Overall sentiment is highly mixed, with a pronounced split between numerous positive experiences and several very serious negative allegations. Many reviewers praise the kindness, compassion, and professionalism of frontline caregivers and therapy staff; at the same time a substantial number of reviews describe systemic problems with staffing, communication, medication management, and administrative processes. This yields a facility reputation that some families find excellent for short-term rehabilitation while others report unacceptable outcomes for longer stays.
Care quality and clinical safety: Reviews repeatedly praise the rehabilitation teams (PT/OT) and several named therapists and staff members who helped patients recover and discharge home. Multiple reviewers describe successful short-term stays with focused rehab goals and meaningful functional gains. Conversely, a significant cluster of reviews raises grave safety concerns: reports of missed or incorrect medications, long delays in assistance (one report of a three-hour wait), hygiene neglect, and at least one allegation of medication overdose. There are also several accounts of residents declining after what families were told were stable conditions, leading to emergency room transfers, pneumonia, hypoxic respiratory failure, and even death. These serious clinical claims are reported as reviewer allegations and should be treated as red flags requiring verification.

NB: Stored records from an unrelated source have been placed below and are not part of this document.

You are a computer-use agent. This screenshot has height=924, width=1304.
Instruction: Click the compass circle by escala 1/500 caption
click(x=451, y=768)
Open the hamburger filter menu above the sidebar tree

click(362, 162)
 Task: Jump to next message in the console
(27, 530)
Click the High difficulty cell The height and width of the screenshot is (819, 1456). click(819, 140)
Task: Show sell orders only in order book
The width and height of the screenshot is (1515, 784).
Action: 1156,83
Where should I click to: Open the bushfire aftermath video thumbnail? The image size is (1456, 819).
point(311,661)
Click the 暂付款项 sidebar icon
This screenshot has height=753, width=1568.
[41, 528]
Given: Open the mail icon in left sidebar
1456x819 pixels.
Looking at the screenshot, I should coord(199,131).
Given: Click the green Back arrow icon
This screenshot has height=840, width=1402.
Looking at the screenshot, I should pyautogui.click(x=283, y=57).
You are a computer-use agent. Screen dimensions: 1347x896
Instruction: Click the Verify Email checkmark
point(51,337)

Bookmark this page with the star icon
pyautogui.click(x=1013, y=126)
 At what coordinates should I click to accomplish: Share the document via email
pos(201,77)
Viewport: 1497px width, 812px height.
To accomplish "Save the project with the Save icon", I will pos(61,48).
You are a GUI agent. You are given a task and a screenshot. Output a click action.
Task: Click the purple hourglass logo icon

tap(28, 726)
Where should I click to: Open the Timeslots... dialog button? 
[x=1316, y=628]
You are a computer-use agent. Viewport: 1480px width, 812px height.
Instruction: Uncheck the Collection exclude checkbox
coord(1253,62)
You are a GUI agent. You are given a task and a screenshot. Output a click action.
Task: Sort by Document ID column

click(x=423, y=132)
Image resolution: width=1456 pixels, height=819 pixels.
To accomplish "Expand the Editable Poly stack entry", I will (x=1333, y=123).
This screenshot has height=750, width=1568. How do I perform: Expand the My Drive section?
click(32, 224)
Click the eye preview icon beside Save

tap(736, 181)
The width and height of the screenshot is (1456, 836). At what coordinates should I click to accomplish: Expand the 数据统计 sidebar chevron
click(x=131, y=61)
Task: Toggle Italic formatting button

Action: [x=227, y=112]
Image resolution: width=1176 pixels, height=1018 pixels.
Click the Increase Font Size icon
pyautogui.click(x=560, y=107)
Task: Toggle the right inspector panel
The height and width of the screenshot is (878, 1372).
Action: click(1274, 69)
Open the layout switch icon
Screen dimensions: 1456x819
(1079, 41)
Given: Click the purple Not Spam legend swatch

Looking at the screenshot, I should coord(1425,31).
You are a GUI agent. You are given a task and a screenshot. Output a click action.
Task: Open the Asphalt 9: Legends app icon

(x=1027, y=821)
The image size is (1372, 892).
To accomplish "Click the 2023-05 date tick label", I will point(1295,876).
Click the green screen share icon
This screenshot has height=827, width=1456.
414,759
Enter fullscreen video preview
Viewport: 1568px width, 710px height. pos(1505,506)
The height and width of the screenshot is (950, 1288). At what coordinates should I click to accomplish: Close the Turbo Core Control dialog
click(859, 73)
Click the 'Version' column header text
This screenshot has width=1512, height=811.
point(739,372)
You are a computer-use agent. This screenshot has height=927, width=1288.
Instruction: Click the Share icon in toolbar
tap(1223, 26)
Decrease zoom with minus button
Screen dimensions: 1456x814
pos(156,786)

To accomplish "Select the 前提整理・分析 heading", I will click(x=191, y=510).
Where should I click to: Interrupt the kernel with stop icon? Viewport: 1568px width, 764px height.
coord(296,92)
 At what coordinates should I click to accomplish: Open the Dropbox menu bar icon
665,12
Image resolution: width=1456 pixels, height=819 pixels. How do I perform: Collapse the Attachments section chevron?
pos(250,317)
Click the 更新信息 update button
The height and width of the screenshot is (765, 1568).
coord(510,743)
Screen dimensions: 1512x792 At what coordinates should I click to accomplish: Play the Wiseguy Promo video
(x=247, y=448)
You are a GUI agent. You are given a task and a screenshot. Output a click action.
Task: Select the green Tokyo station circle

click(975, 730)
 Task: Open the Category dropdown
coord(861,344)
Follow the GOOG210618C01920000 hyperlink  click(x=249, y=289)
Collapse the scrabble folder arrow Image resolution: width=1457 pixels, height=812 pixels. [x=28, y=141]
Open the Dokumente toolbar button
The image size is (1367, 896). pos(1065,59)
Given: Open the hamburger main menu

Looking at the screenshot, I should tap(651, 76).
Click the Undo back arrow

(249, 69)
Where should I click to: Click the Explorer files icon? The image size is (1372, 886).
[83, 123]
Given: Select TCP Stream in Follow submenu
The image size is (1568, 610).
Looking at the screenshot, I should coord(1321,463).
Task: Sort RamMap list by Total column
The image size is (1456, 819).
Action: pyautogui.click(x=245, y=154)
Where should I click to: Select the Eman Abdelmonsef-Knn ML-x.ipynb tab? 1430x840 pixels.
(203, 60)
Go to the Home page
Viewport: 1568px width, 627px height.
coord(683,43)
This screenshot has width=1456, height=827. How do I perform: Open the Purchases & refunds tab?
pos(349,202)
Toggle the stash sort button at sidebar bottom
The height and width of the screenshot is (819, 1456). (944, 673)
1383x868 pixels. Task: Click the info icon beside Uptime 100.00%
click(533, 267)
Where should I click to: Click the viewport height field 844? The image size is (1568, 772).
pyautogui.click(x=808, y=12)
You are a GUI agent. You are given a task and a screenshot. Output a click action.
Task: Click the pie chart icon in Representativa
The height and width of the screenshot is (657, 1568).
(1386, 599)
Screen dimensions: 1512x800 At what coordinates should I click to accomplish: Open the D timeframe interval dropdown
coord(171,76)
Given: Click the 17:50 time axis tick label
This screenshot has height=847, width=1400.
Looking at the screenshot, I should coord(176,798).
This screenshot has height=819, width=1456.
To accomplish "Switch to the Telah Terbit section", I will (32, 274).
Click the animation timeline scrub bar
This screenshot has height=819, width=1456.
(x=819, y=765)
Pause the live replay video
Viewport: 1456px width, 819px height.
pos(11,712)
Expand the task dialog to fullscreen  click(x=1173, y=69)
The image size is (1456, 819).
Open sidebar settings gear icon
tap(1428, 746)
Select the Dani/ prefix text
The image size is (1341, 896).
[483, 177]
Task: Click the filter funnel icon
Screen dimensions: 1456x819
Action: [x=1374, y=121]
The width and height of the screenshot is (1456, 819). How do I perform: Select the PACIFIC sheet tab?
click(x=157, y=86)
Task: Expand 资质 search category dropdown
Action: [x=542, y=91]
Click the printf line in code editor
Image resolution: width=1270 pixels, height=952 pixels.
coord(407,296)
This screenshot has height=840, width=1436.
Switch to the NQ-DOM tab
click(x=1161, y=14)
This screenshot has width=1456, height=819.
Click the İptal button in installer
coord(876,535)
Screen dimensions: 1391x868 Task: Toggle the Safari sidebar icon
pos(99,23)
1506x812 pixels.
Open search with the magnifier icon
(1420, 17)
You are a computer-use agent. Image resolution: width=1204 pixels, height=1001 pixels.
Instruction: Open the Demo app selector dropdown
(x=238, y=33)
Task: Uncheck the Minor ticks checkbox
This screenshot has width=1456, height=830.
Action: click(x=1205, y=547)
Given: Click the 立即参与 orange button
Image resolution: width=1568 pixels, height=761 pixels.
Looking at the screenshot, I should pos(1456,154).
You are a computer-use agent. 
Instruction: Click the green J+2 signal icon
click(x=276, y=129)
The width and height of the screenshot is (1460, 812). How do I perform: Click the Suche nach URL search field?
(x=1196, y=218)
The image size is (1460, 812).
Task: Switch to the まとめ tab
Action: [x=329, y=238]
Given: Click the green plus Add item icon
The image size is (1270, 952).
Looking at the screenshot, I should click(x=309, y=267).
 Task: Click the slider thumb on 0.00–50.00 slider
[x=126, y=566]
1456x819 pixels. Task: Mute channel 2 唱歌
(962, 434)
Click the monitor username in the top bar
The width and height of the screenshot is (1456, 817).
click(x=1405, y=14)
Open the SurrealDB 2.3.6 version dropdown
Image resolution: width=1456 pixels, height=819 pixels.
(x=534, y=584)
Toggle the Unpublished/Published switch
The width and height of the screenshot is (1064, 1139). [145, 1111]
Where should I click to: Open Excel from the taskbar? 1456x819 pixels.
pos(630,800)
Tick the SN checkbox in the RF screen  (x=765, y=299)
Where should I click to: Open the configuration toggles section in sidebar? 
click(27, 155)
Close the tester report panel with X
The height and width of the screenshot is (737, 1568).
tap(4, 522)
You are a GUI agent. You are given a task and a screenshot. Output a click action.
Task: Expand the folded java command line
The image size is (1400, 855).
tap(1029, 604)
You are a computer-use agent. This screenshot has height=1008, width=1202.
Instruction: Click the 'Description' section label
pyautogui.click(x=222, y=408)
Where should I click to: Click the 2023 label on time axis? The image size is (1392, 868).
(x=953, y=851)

Staffing, communication, and operations: Understaffing and high patient loads are recurring themes, with reviewers connecting staffing shortages to slower processing times, missed care, and stressed employees. Communication failures are frequently cited: calls and voicemails going unanswered, poor handoffs, discharge paperwork and transport coordination errors, and billing confusion involving Medicare and private insurers. Some families report that administration and front desk staff (one reviewer praised a front-desk employee named Fia) are helpful and engaged, while others describe administrators as unorganized or clueless about billing. The inconsistency suggests variability by shift, unit, or individual staff members.
Administration, billing, and legal allegations: Several reviewers claim billing problems and difficulty getting staff to properly process insurance claims (examples include Blue Shield vs. Medicare confusion). More serious are multiple allegations — made by reviewers — that the facility is involved in financial manipulation, a state payment scheme, and protection of staff by state actors. Some reviewers also assert they have proof and caution about pro bono attorneys; these remain accusations in the review set rather than verified findings. These legal and financial allegations, together with reported billing dysfunction, contribute to an environment of distrust for some families.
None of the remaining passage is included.